====== GIVEN INFORMATION ======

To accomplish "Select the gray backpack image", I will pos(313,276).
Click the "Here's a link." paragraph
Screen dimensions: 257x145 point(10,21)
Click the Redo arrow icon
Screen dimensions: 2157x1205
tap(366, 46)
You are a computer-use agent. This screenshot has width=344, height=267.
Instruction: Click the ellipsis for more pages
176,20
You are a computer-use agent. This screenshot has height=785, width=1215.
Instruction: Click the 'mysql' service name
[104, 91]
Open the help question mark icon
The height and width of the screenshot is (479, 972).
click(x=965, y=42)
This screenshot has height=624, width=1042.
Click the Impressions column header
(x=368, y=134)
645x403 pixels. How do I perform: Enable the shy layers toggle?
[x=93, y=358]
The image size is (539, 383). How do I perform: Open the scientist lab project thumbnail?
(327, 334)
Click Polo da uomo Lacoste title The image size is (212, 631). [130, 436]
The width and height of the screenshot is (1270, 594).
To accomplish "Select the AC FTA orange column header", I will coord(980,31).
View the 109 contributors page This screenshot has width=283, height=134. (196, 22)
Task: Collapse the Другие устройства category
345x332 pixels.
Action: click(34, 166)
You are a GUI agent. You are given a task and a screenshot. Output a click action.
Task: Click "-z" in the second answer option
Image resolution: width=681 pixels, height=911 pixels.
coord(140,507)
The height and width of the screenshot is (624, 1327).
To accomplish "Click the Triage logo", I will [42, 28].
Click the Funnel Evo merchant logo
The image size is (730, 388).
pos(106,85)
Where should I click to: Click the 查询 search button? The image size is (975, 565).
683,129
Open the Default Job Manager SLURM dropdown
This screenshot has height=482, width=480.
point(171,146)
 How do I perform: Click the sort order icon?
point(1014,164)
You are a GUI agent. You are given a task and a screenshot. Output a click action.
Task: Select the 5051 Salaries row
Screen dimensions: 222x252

======

ACTIVITY ▸ Return the material above unaltered. Include every line.

EXERCISE SOLUTION ▸
To accomplish "Select the gray backpack image", I will pos(313,276).
Click the "Here's a link." paragraph
Screen dimensions: 257x145 point(10,21)
Click the Redo arrow icon
Screen dimensions: 2157x1205
tap(366, 46)
You are a computer-use agent. This screenshot has width=344, height=267.
Instruction: Click the ellipsis for more pages
176,20
You are a computer-use agent. This screenshot has height=785, width=1215.
Instruction: Click the 'mysql' service name
[104, 91]
Open the help question mark icon
The height and width of the screenshot is (479, 972).
click(x=965, y=42)
This screenshot has height=624, width=1042.
Click the Impressions column header
(x=368, y=134)
645x403 pixels. How do I perform: Enable the shy layers toggle?
[x=93, y=358]
The image size is (539, 383). How do I perform: Open the scientist lab project thumbnail?
(327, 334)
Click Polo da uomo Lacoste title The image size is (212, 631). [130, 436]
The width and height of the screenshot is (1270, 594).
To accomplish "Select the AC FTA orange column header", I will coord(980,31).
View the 109 contributors page This screenshot has width=283, height=134. (196, 22)
Task: Collapse the Другие устройства category
345x332 pixels.
Action: click(34, 166)
You are a GUI agent. You are given a task and a screenshot. Output a click action.
Task: Click "-z" in the second answer option
Image resolution: width=681 pixels, height=911 pixels.
coord(140,507)
The height and width of the screenshot is (624, 1327).
To accomplish "Click the Triage logo", I will [42, 28].
Click the Funnel Evo merchant logo
The image size is (730, 388).
pos(106,85)
Where should I click to: Click the 查询 search button? The image size is (975, 565).
683,129
Open the Default Job Manager SLURM dropdown
This screenshot has height=482, width=480.
point(171,146)
 How do I perform: Click the sort order icon?
point(1014,164)
You are a GUI agent. You are given a task and a screenshot. Output a click action.
Task: Select the 5051 Salaries row
Screen dimensions: 222x252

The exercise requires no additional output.